Supplied information:
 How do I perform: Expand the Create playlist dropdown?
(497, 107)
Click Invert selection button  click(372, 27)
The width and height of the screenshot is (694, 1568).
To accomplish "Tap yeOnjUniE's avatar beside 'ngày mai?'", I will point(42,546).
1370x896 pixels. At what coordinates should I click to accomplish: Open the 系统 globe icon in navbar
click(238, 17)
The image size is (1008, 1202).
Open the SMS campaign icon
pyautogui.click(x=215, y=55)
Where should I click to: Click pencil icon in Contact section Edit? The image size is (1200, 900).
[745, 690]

Task details: Reproduce all of the data above word for word, keeping every line in its original order.

Result of this task:
 How do I perform: Expand the Create playlist dropdown?
(497, 107)
Click Invert selection button  click(372, 27)
The width and height of the screenshot is (694, 1568).
To accomplish "Tap yeOnjUniE's avatar beside 'ngày mai?'", I will point(42,546).
1370x896 pixels. At what coordinates should I click to accomplish: Open the 系统 globe icon in navbar
click(238, 17)
The image size is (1008, 1202).
Open the SMS campaign icon
pyautogui.click(x=215, y=55)
Where should I click to: Click pencil icon in Contact section Edit? The image size is (1200, 900).
[745, 690]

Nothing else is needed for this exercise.